Top positive review
45 people found this helpful
on 16 October 2013
An incredible brave, intelligent and strong willed girl, hard to believe she is only 16, talks about her past in her home town of Swat Valley. An interesting read about how life is like in that part of Pakistan, life under Taliban rule, the endless corruption in all areas of their government and an incredible story about her father. Malala wouldn't be the girl she is today (minus the shooting) without the help of her father and she conveys this a lot in her book. She talks about the freedom of thought and expression he allowed Malala to have even though his first born was a daughter (a girl being born in a Pakistani family is sometimes looked at as 'unlucky' by others whereas when a son is born in to a family there is a big fanfare, congratulations and gifts). It was interesting to read, towards the latter of the book, about the shooting, the conditions of the hospital and the two Doctors from Birmingham who were 2 of many that helped save Malala's life.
It was a great read and certainly made me appreciate how easy we have it here when it comes to School's/College's and how we take that for granted. Its only when something is taken from you that you realise how much it means to you and this is what one of the things Malala talks about in her book. I finished this book within a couple of days. How life was in Pakistan under Taliban rule really gripped me that I couldn't put the book down.

[Stored records]
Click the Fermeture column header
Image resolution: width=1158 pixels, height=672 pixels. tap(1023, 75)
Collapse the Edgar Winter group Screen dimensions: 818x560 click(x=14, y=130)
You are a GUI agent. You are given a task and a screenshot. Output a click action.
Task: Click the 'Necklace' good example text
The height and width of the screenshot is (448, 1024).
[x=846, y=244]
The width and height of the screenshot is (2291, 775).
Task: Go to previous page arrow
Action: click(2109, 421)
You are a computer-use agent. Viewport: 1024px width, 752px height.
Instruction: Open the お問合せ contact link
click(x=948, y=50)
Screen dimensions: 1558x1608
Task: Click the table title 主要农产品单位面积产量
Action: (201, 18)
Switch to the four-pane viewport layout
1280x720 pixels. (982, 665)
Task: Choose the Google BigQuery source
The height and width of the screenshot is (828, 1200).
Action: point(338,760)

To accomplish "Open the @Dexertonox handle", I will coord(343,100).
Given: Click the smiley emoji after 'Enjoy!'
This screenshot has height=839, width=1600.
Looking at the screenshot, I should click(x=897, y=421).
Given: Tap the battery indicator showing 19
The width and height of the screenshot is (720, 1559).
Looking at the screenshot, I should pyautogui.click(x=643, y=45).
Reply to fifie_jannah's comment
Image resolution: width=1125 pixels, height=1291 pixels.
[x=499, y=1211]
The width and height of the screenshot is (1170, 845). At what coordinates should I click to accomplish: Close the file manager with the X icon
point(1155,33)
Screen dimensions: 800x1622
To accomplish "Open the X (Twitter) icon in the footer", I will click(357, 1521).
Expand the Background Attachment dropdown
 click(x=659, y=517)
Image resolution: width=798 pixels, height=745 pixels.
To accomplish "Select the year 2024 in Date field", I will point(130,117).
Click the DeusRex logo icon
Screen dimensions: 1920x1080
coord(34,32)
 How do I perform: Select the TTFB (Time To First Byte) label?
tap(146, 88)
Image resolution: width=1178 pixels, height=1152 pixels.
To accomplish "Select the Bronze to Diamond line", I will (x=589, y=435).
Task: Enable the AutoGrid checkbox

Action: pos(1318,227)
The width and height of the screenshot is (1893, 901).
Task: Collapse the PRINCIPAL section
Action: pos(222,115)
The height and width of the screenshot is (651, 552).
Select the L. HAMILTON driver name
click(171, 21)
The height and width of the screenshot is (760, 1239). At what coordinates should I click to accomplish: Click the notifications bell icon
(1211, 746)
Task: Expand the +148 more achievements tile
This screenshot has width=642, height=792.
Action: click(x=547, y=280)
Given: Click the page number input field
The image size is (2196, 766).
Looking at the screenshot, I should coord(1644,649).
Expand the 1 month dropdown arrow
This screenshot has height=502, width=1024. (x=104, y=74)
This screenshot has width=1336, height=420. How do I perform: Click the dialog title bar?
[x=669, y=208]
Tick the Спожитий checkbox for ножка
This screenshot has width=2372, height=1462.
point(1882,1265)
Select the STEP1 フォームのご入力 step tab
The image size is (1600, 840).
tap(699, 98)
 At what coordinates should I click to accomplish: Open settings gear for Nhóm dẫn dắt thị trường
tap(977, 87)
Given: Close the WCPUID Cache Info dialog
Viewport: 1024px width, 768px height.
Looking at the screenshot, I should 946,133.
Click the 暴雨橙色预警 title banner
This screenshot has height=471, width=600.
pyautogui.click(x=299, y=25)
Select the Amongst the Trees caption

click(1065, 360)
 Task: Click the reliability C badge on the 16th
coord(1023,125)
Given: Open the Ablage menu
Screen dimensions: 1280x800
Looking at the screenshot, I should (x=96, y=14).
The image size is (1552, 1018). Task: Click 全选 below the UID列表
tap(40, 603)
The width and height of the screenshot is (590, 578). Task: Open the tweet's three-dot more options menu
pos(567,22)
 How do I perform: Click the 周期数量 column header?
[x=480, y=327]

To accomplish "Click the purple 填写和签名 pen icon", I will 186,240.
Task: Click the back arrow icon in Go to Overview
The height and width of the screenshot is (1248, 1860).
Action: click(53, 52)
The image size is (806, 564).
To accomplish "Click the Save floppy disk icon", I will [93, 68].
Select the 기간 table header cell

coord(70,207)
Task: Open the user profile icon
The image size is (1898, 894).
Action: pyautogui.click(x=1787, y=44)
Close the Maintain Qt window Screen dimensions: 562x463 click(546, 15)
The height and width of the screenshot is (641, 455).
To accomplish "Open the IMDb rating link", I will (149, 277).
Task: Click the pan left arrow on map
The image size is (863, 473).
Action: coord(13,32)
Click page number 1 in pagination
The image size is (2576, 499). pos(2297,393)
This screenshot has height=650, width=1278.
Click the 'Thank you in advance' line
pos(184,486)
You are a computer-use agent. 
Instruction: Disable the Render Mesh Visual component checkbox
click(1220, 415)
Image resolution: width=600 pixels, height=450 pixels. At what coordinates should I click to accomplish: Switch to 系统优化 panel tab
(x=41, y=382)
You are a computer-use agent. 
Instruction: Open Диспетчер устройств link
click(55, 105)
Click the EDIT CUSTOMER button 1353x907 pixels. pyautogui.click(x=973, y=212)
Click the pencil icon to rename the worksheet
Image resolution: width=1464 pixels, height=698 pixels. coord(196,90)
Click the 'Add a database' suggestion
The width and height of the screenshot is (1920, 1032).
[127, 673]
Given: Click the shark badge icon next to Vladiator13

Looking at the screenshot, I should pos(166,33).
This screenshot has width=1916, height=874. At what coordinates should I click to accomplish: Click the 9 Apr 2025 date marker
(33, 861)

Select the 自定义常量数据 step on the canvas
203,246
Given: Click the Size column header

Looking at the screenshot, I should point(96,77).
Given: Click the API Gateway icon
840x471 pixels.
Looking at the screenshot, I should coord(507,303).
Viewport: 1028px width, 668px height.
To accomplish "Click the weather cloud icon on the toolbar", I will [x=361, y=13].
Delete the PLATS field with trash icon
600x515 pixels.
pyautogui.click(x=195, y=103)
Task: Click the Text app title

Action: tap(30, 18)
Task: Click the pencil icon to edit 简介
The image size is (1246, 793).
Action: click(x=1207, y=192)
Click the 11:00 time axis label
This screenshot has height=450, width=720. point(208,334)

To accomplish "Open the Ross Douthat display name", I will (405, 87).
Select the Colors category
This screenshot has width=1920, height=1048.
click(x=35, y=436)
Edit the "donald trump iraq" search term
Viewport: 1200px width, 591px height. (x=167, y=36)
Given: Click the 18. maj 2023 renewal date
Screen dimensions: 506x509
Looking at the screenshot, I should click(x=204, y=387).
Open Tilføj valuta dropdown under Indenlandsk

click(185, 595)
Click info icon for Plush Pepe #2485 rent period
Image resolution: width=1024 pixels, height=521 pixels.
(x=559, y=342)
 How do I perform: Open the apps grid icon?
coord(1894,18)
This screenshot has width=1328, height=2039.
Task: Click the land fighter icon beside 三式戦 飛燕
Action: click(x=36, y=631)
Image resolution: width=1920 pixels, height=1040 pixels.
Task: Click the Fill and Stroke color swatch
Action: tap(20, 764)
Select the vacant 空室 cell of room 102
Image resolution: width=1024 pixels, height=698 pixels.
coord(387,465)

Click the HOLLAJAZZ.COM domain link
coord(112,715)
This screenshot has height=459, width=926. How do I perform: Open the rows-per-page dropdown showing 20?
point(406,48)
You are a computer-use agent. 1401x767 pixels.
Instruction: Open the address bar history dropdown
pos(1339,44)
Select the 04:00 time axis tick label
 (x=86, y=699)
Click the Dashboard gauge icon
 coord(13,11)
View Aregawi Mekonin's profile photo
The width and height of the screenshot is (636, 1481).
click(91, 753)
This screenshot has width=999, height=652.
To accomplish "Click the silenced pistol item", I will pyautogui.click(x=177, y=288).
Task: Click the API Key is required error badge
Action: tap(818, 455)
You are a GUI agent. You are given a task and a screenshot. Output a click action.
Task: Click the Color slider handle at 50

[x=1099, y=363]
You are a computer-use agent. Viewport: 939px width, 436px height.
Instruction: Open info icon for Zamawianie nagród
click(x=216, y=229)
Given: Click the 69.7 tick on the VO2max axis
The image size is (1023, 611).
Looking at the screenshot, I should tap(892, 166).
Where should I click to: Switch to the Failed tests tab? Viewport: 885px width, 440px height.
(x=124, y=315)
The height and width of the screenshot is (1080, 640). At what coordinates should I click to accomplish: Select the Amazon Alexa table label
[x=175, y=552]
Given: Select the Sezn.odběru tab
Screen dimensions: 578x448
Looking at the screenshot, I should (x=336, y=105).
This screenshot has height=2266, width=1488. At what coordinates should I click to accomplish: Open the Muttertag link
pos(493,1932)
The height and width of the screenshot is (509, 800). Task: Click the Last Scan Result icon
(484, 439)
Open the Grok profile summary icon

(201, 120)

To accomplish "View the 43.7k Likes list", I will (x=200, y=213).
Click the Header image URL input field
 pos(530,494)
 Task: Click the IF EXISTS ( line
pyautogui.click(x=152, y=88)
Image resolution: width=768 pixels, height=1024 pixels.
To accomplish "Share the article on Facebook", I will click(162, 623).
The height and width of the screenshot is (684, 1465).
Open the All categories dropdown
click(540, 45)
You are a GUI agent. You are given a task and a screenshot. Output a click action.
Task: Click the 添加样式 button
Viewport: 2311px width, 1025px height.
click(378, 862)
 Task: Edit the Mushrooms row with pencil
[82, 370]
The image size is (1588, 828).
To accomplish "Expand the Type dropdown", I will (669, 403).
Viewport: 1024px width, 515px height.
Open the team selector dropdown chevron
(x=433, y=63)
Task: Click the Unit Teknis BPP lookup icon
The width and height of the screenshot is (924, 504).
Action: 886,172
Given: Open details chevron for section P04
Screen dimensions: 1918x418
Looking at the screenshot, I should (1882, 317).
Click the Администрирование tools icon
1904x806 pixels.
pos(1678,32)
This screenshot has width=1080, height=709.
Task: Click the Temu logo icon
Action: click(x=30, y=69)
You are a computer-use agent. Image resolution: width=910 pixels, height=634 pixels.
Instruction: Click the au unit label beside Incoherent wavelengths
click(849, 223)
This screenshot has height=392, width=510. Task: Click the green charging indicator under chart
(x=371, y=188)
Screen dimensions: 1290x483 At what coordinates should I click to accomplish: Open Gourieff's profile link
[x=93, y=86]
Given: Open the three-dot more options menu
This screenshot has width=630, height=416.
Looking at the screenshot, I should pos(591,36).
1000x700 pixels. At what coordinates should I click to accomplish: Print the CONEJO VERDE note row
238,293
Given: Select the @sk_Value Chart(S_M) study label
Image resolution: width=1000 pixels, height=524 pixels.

[ASSIGNMENT A] According to the book review, where were the two doctors who helped save Malala's life from?
[ASSIGNMENT B] The sentence in the book review that begins "An interesting read about" names several topics. List every topic it names.

[WRITTEN REPLY A] Birmingham

[WRITTEN REPLY B]
- How life is in that part of Pakistan
- Life under Taliban rule
- The endless corruption in all areas of their government
- An incredible story about her father